- _PAGE EXCERPT_:
Ravanera: Worst of times, best of times

FROM the ‘50s to the ‘90s, we had lived in the worst of times environmentally when we allowed a few powerful loggers to wantonly exploit the 17 million hectares of diptherocarp forest without let up, which saw the massacre of all life forms in a paradise once so rich in biodiversity, in fact the richest on earth per unit area in terms of endemic flora and fauna.

The massive exploitation did not end at the shorelines. We also had lost the “center of the center of marine life on earth” (as once described by the UN-FAO) when we allowed foreign computerized fishing vessels to rake our archipelago and treated our seas as dumping ground of toxic garbage from industrialized countries.

The worst of times happened in a land that portrayed itself as a country where no one is above the law, that all must bow down to the majesty of the law because we follow the rule of law and not of men. Well, our ecosystems, be forest, land or sea, are well protected by existing laws and legislative measures against massive exploitation, yet, these untouchable powerful loggers, many of them becoming mayors, congressmen, governors and even senators, had tremendous rakings sharing these to law enforcers making a mockery of the rule of law.

- _RECORDS PROVIDED_:

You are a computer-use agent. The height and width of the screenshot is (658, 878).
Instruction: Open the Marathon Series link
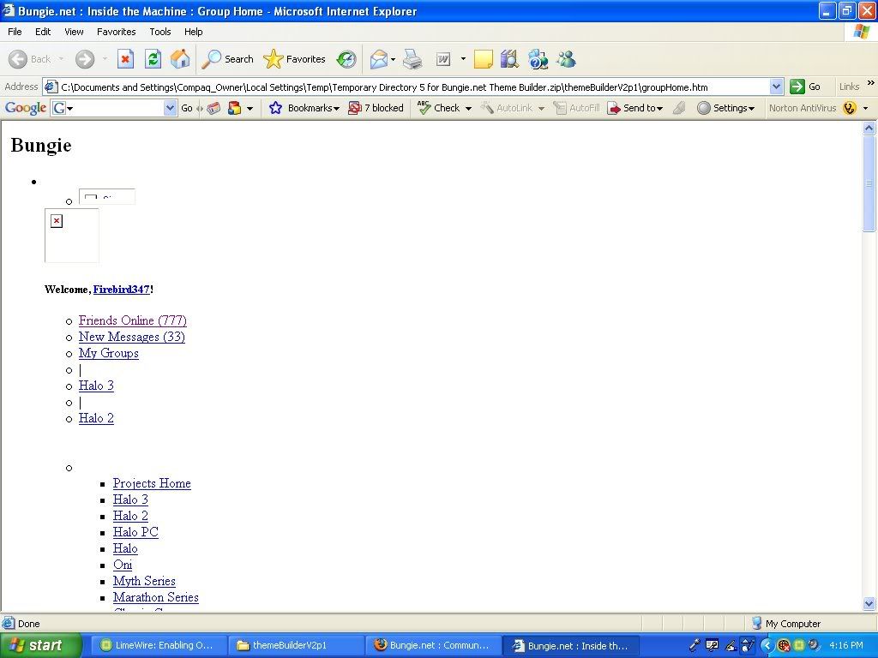tap(155, 597)
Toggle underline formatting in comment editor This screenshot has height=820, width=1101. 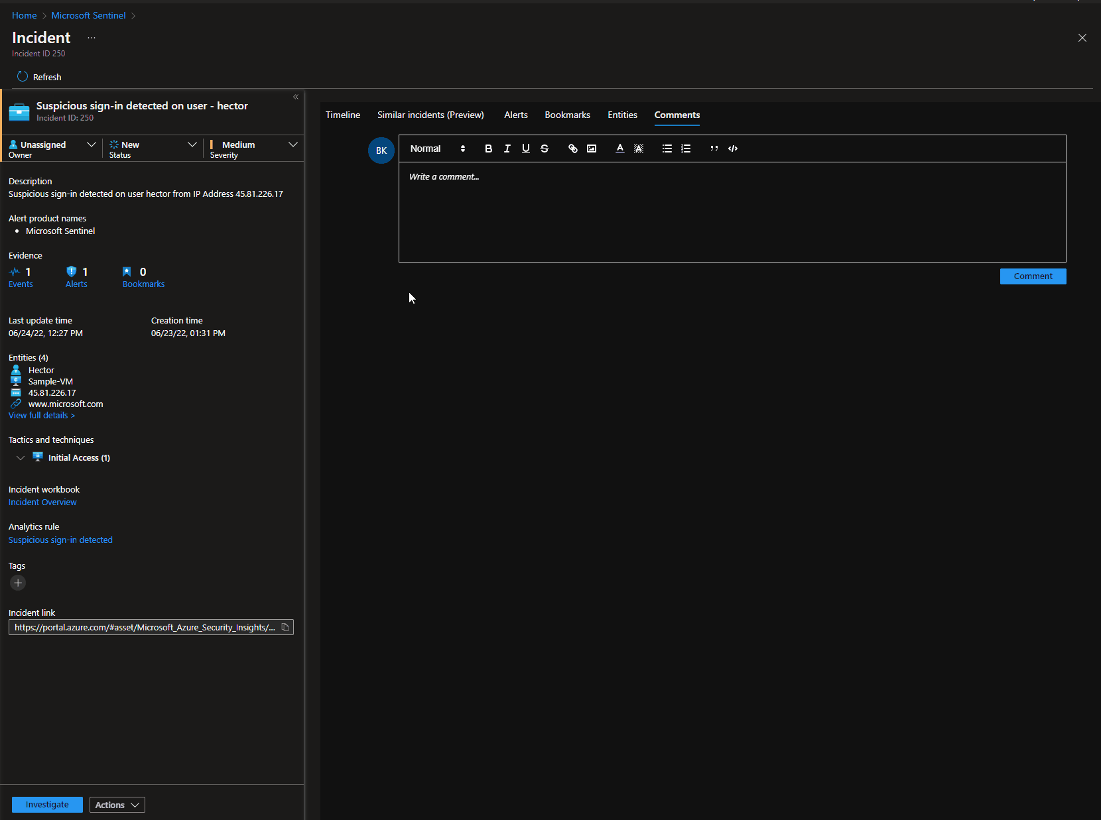(x=525, y=148)
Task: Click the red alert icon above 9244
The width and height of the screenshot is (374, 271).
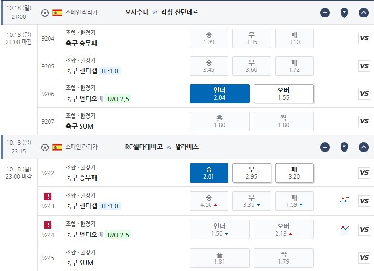Action: [48, 225]
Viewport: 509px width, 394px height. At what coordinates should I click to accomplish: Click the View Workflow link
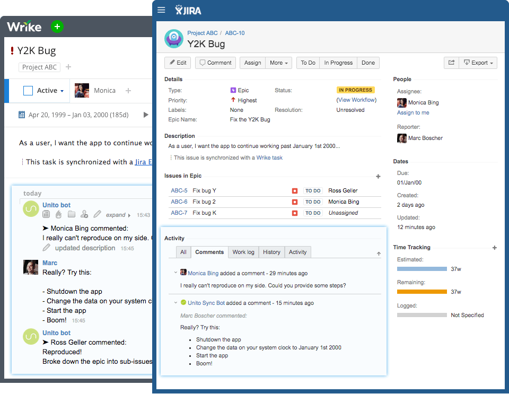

- _TASK DIRECTIONS_:
Name every public office that the opinion piece above says the powerful loggers came to hold.

- _RESPONSE FOR THIS EXERCISE_:
Mayors, congressmen, governors and senators.